On Friday, August 15, the Lincoln Arts Institute was filled with stories of old matches, tools, and mats to wrestle on. Old teammates met up to team up again and put together the new area for the wrestling club. In the hot summer heat members worked to hang up wooden boards and drag in supplies for the new room.

The owner of the building Jason Hoffman, who coached at Lincoln College from 2005 until 2018, said the idea came gradually. “The whole purpose was me getting back into it [wrestling] and to kind of open the space to the community in some ways,” he said. He explained that the room won’t be fully open to the public until next year at the earliest, once the local high school and junior high wrestling seasons wrap up.

The project took shape over conversations with Olympic competitor and Hall of Fame coach Dave Klemm, who led Lincoln College wrestling for decades. Klemm’s legacy in the sport is substantial: a four-time NCAA All-American at Eastern Illinois, a member of the 1979 USA World Team, and later a coach who produced 58 All-Americans and nine national champions during his years at Lincoln College. He was inducted into the NJCAA Hall of Fame in 2003 and received the Lifetime Service to Wrestling award in 2012.

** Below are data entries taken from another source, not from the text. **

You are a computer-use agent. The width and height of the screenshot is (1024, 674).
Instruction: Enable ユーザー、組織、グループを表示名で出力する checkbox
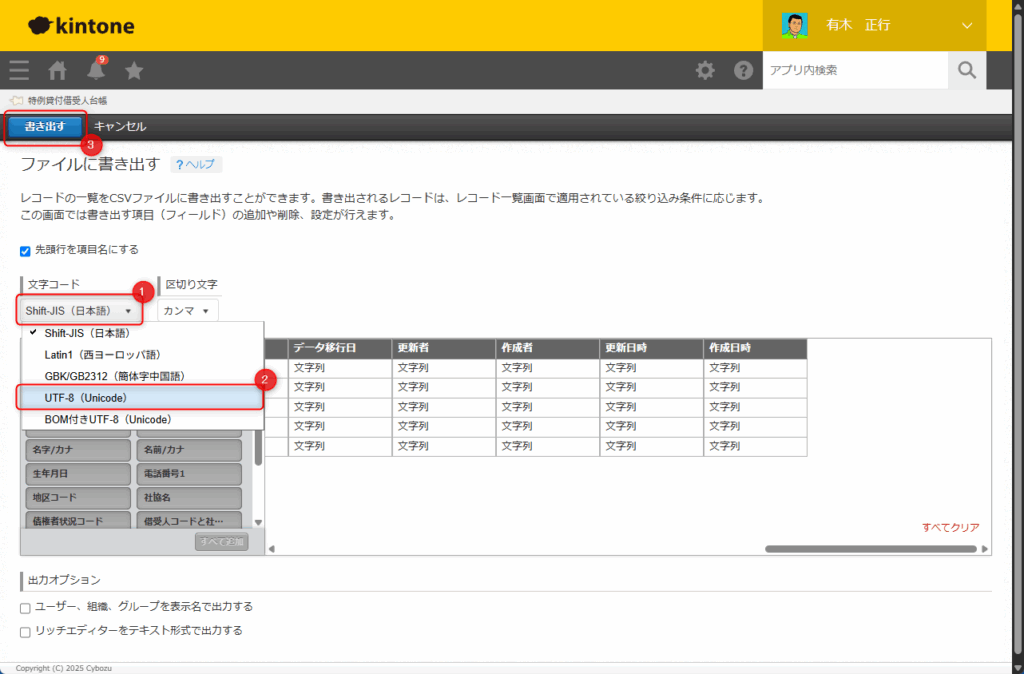pyautogui.click(x=26, y=607)
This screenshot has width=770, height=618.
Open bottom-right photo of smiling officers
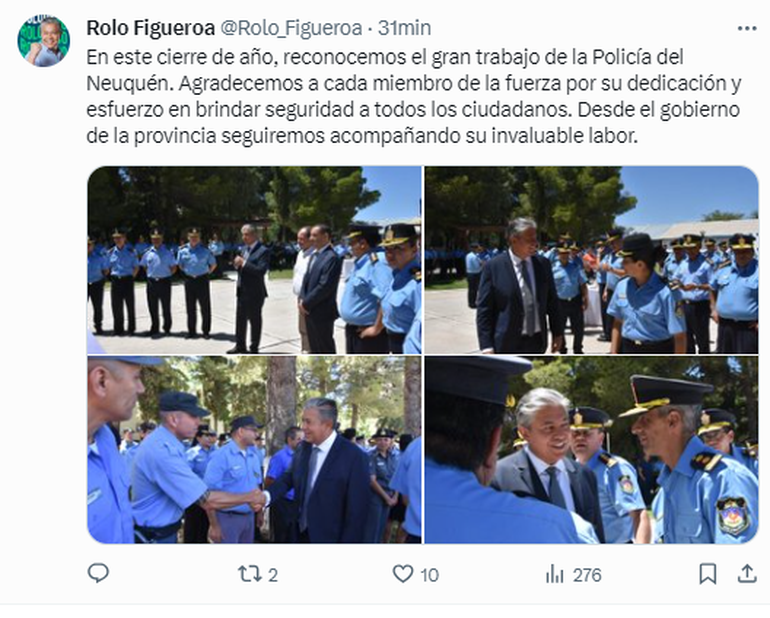[x=592, y=449]
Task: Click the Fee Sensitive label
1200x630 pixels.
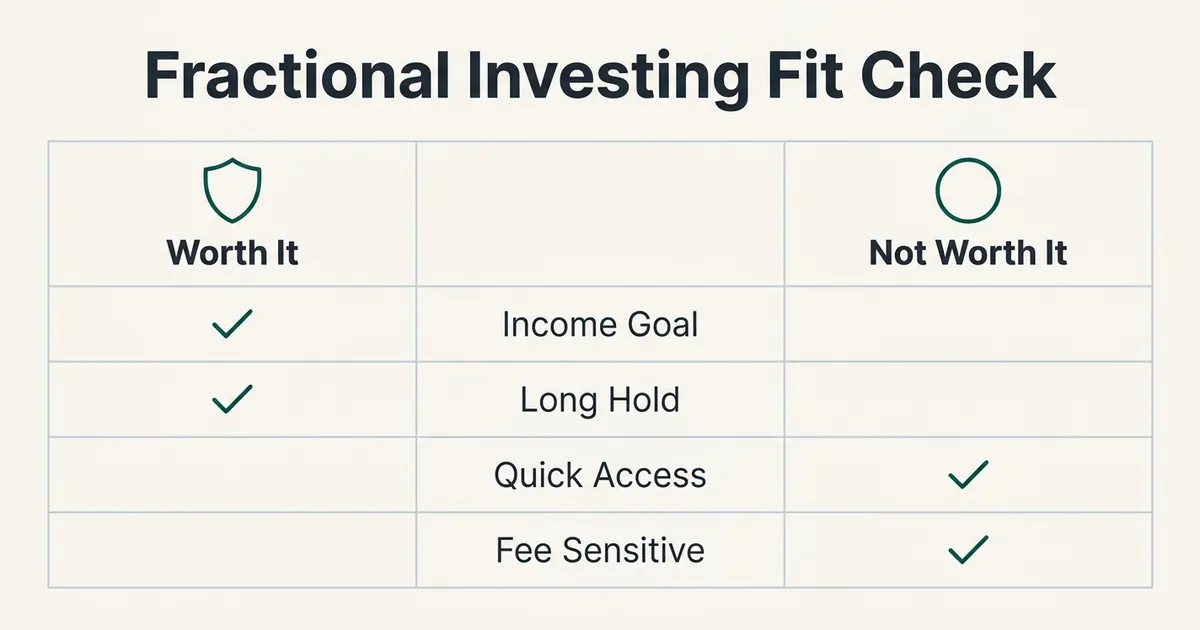Action: (x=600, y=550)
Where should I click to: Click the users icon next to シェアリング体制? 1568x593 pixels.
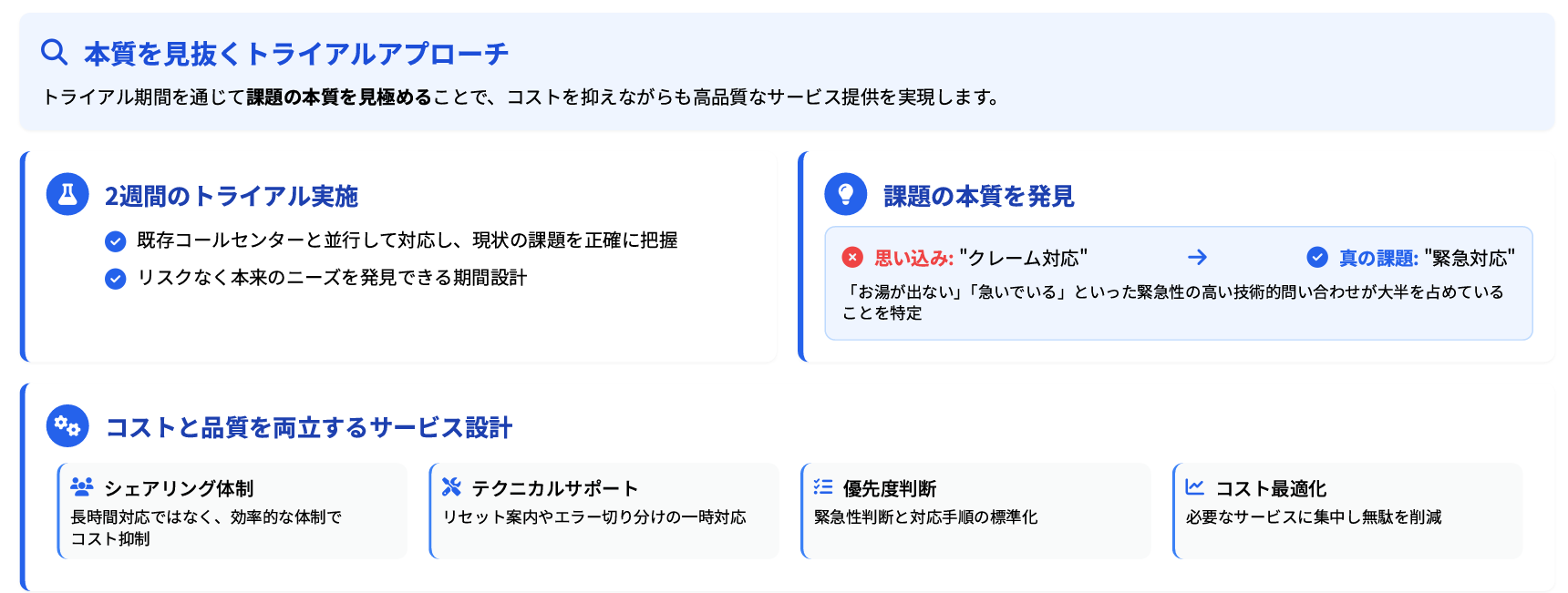tap(82, 487)
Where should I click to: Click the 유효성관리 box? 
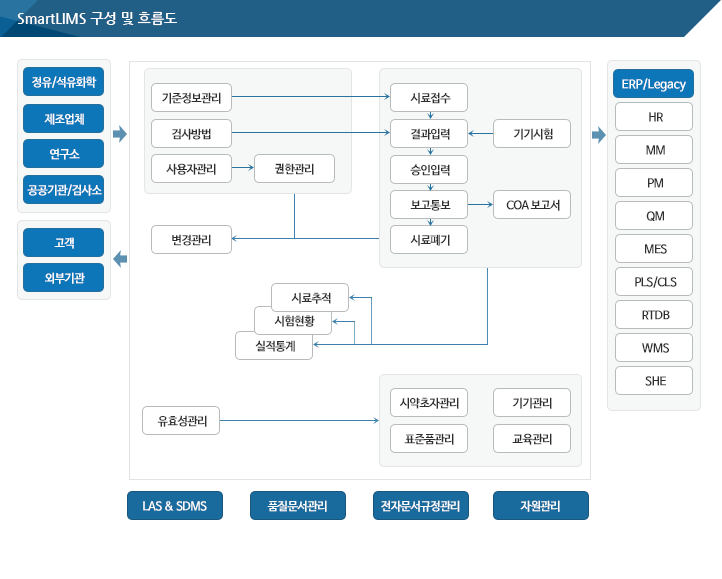coord(181,421)
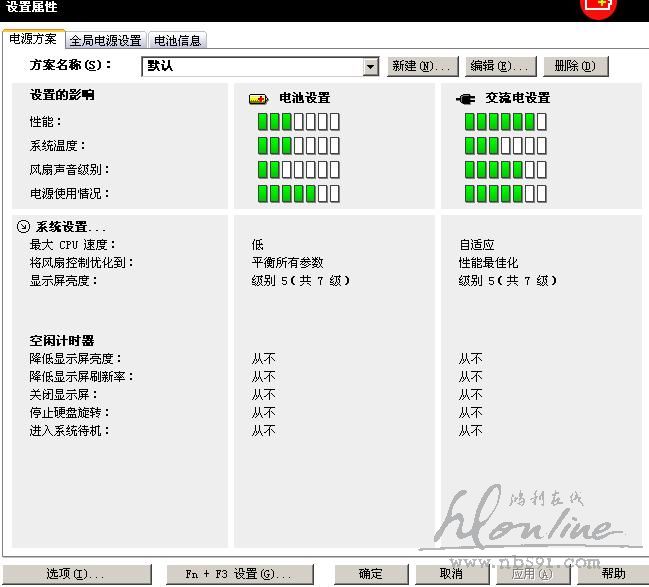This screenshot has width=649, height=587.
Task: Confirm with the 确定 button
Action: point(370,574)
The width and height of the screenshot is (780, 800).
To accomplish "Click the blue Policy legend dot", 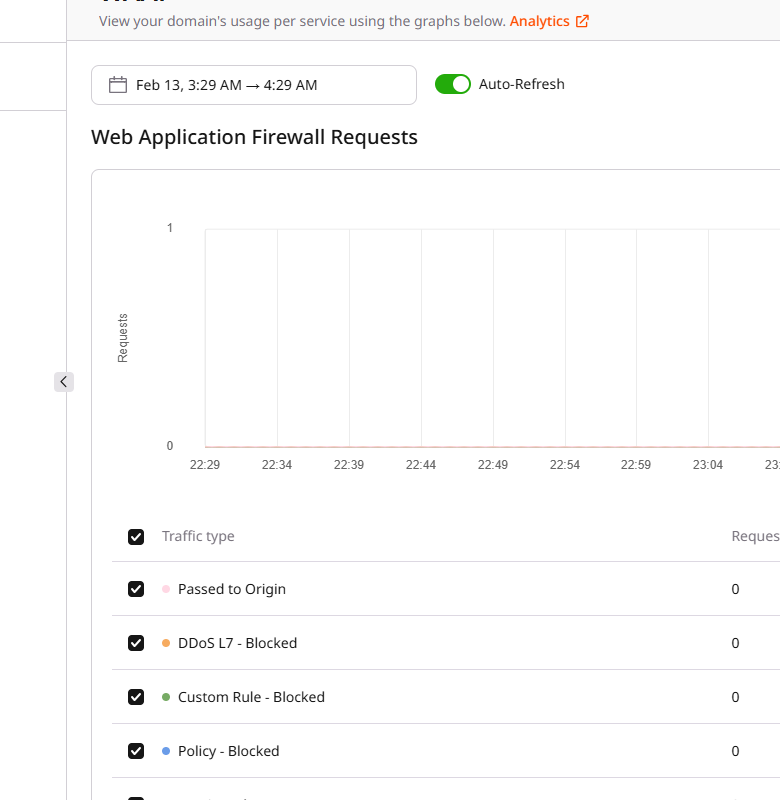I will 166,751.
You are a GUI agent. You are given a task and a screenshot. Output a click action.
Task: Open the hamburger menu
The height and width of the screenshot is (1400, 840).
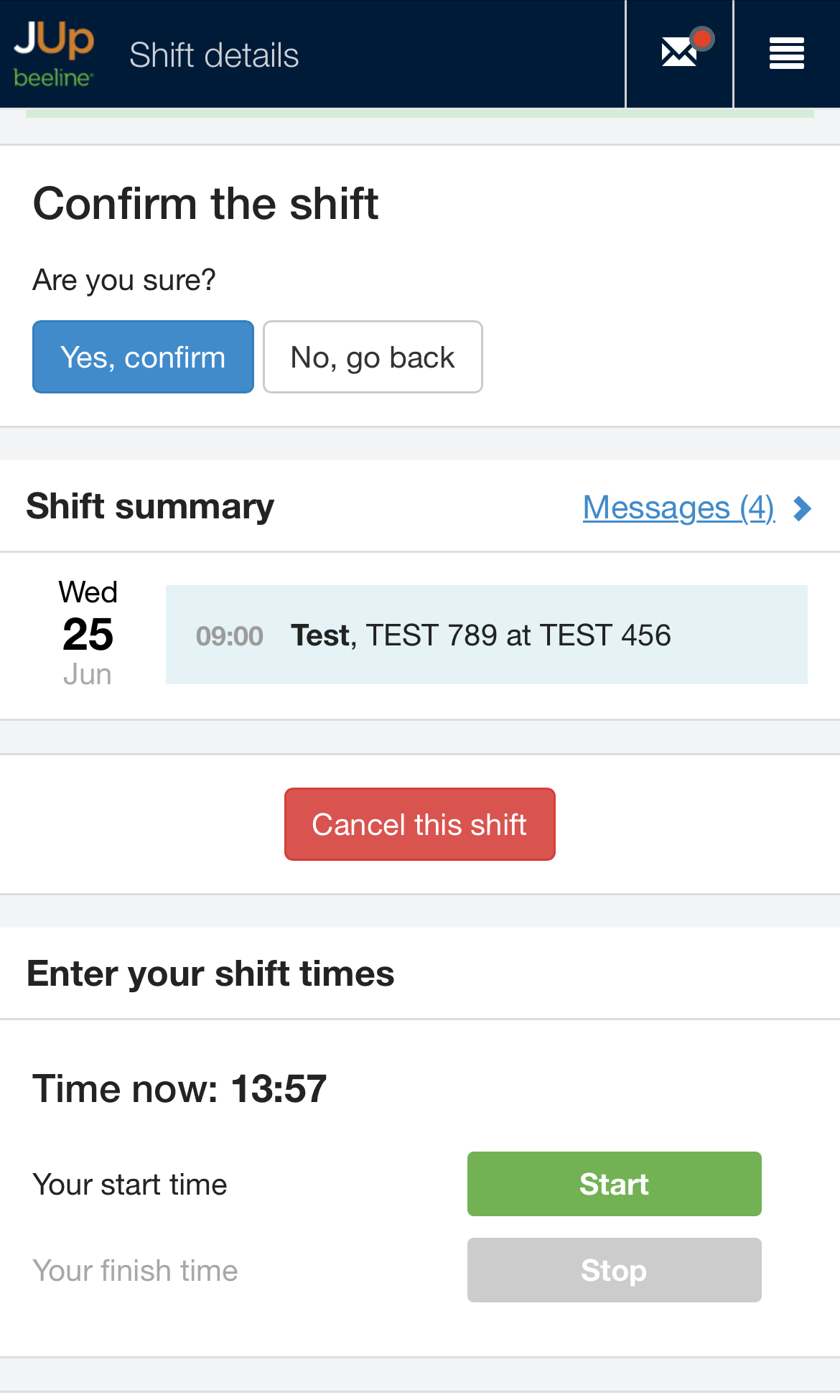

Klemm also safeguarded much of Lincoln College’s wrestling history when the school closed in 2022. “Coach Klemm already had the trophies that you saw up there when they closed, he was able to get most of that stuff,” Hoffman explained. “Now, the boards that we hung, they were still up on the wall [in the college] until recently. We went back into the college to get those down.” Those boards, listing generations of wrestlers’ names, hold special meaning for Hoffman. “There’s an attachment in that way to those names that are up on the wall. They each have a story,” he said.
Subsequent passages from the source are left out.